You face the same choice the French military faced in 1940:

Option 1: The Defensive Strategy

  • Use AI to improve existing operations by 10-20%
  • Maintain current business models with AI enhancements
  • Move at the speed of organizational comfort
  • Compete on traditional metrics

Option 2: The Blitzkrieg Strategy

  • Reimagine your business model around AI capabilities
  • Create new value propositions impossible without AI
  • Build for machine speed with human judgment
  • Define new competitive dimensions

Leading the Revolution

Here's what's different this time: We can see it coming. We have the chance to be the leaders who recognize the shift, who break the generational cycle of preparing for the last war.

But let's be honest: It won't feel good. When your teams start producing at AI speed, your carefully built quality systems will scream in protest. Your governance frameworks will create backlogs. Your management structures will feel overwhelmed.

Every instinct developed over decades of success will tell you to slow down, to control, to return to "sustainable" pace.

This is exactly how the French generals felt when confronted with Blitzkrieg tactics. Everything they knew told them it was reckless, unsustainable, dangerous. They were right about the chaos. They were wrong about the solution.

Success requires more than adopting new tools. It demands:

  1. Personal engagement: Get your hands dirty with AI. You can't lead a revolution from PowerPoint.
  2. Dual transformation: Run parallel efforts—optimize today while inventing tomorrow.
  3. New frameworks: Traditional change management wasn't designed for AI-speed transformation.
  4. Strategic courage: Accept that some of your hard-won wisdom may no longer apply. Be willing to question fundamental assumptions.

The Choice Is Yours

History doesn't repeat, but it rhymes. In 1940, superior technology paired with outdated doctrine led to defeat. Today, we risk the same if we treat AI as merely a productivity tool.

But you've disrupted before. You've built the impossible. You understand transformation.
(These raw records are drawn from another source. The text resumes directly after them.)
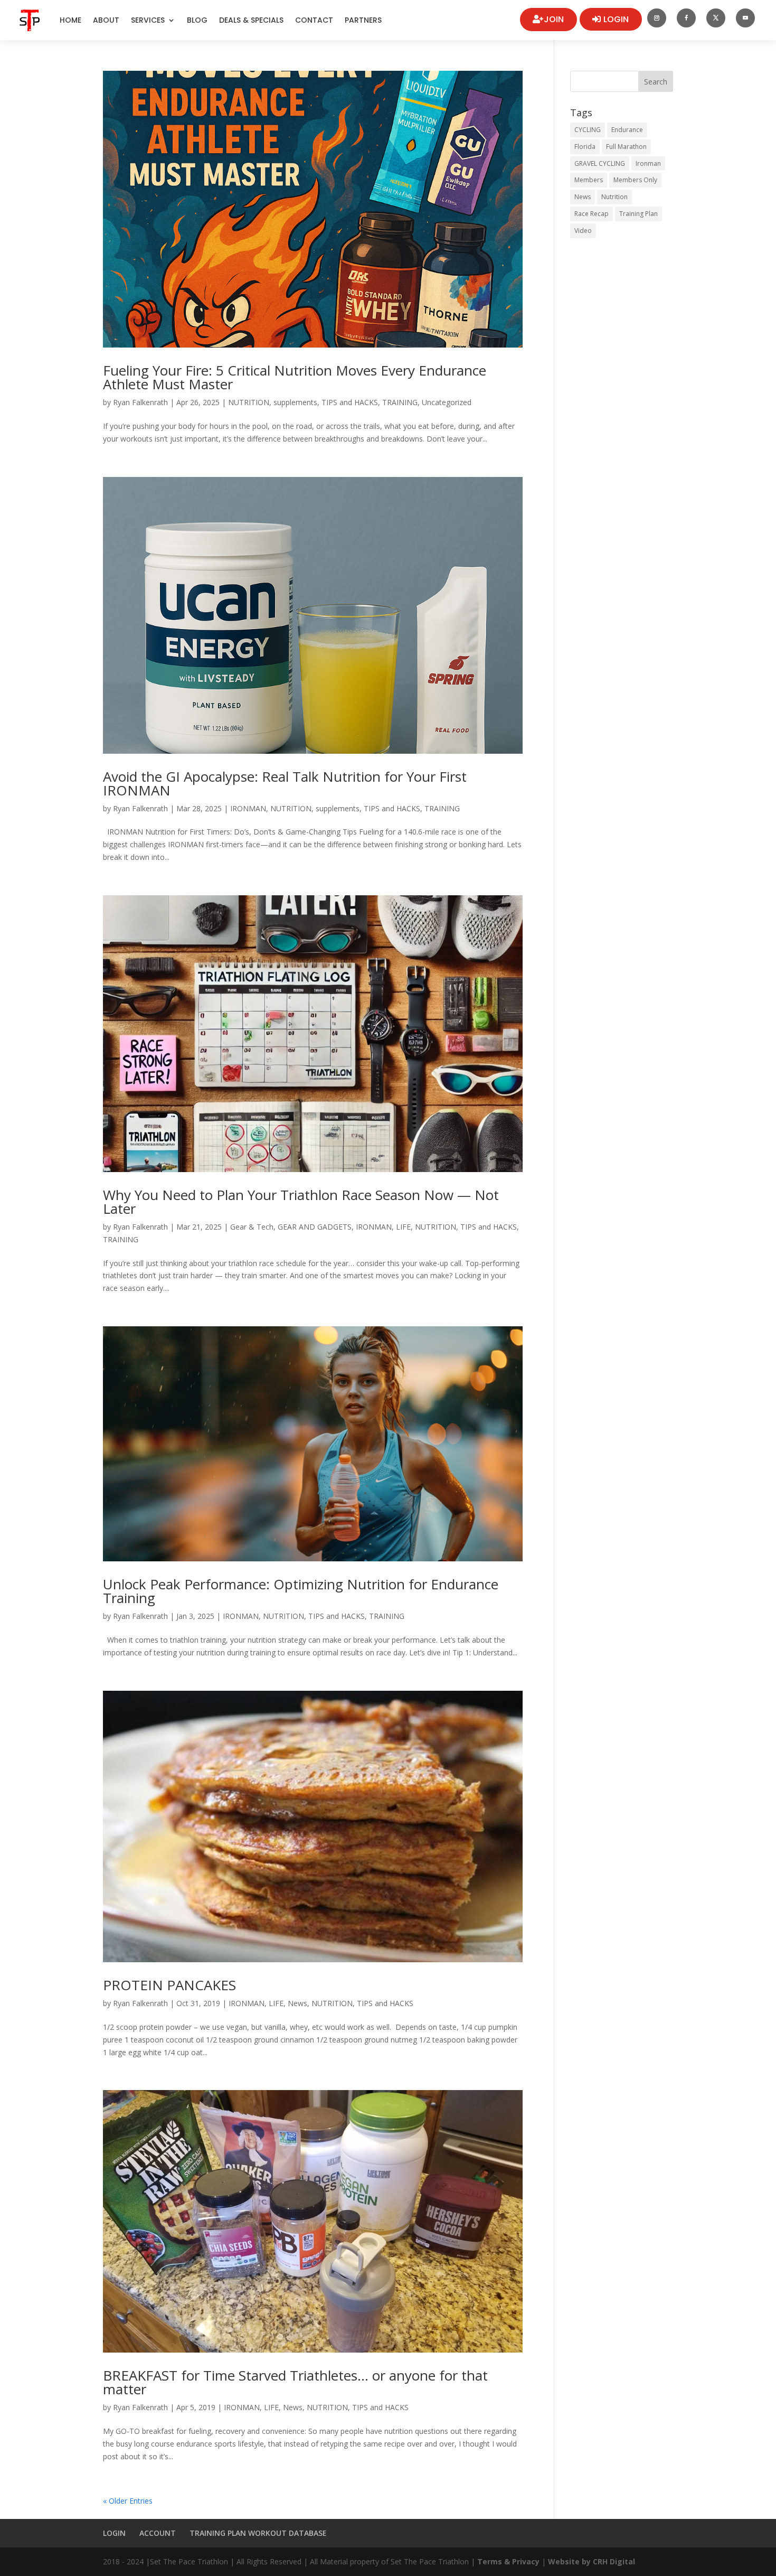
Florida (584, 146)
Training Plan (638, 213)
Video (583, 230)
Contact (314, 20)
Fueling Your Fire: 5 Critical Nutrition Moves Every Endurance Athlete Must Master (294, 377)
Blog (197, 20)
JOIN (554, 19)
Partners (363, 20)
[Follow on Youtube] (745, 17)
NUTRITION (248, 402)
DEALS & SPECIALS (251, 20)
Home (70, 20)
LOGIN (616, 19)
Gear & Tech (251, 1227)
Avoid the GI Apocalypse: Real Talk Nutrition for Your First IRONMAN (285, 783)
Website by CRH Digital (591, 2561)
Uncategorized (446, 402)
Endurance (627, 129)
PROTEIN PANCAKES (169, 1984)
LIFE (403, 1227)
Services (148, 20)
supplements (295, 402)
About (106, 20)
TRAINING (400, 402)
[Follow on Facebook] (686, 17)
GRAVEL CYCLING (599, 163)
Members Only (635, 179)
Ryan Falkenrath (140, 402)
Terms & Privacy (508, 2561)
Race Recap (591, 213)
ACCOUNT (157, 2533)
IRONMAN (248, 808)
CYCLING (587, 129)
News (297, 2003)
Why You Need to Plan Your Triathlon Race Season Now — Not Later (301, 1201)
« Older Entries (128, 2501)
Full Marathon (626, 146)
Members (588, 179)
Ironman (648, 163)
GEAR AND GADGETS (315, 1227)
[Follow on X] (715, 17)
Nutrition (614, 196)
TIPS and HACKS (349, 402)
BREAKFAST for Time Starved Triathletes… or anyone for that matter (295, 2382)
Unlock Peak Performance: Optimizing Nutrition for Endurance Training (300, 1591)
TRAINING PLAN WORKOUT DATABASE (258, 2533)
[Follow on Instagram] (656, 17)
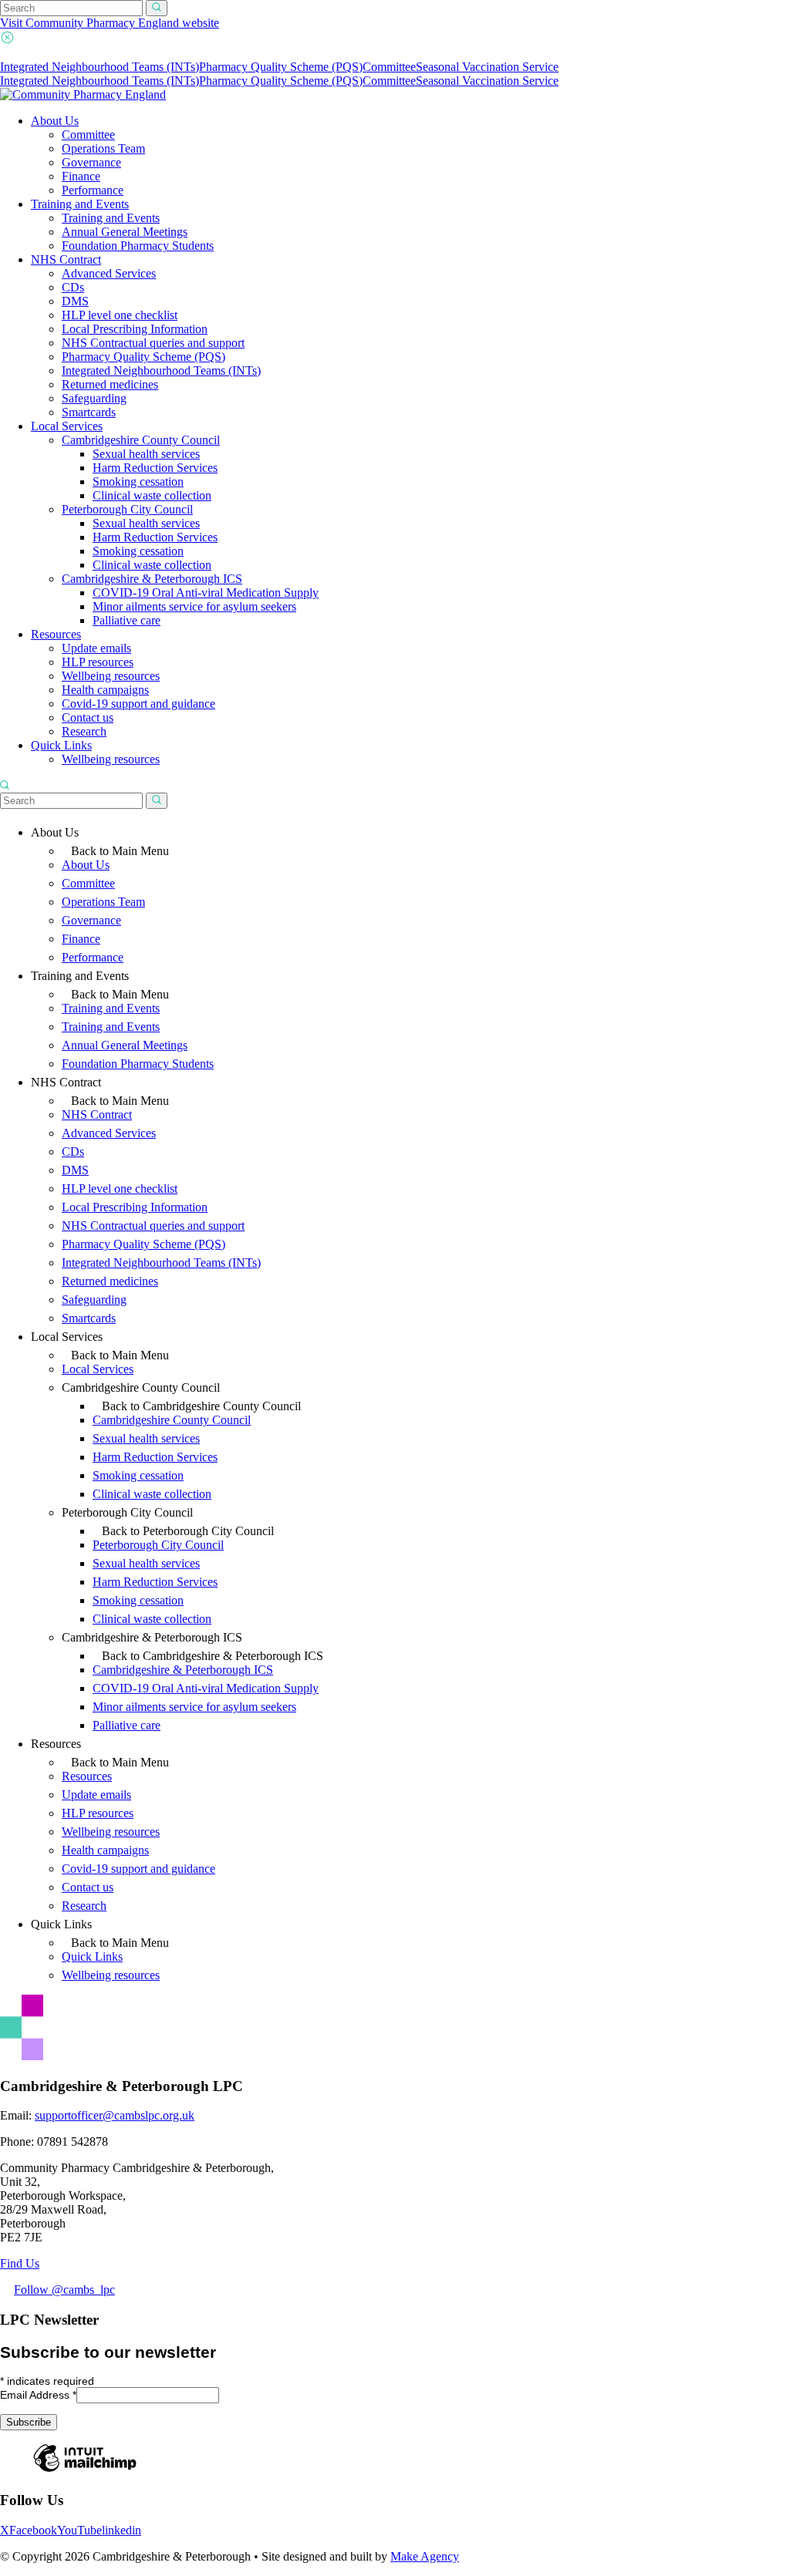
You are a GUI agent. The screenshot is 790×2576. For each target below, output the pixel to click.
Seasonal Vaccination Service (487, 66)
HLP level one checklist (119, 315)
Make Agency (424, 2556)
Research (84, 731)
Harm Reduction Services (155, 467)
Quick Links (61, 745)
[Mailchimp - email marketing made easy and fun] (85, 2471)
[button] (156, 8)
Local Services (67, 426)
The question isn't whether AI will revolutionize your industry—that's already happening. The question is whether you'll lead that revolution or become its casualty.

The French generals of 1940 were capable leaders trapped by their own success. You don't have to repeat their pattern. You can be the generation that gets it right—that combines timeless wisdom with revolutionary thinking.

The future belongs to organizations that orchestrate combined human-AI forces at machine speed. It needs leaders with the courage and vision to build that future.

You've already proven you can lead transformation. Now it's time to do it again—but faster, bolder, and with AI as your force multiplier, not your crutch.

I believe you will be among those who lead this revolution. The only question is: When will you begin?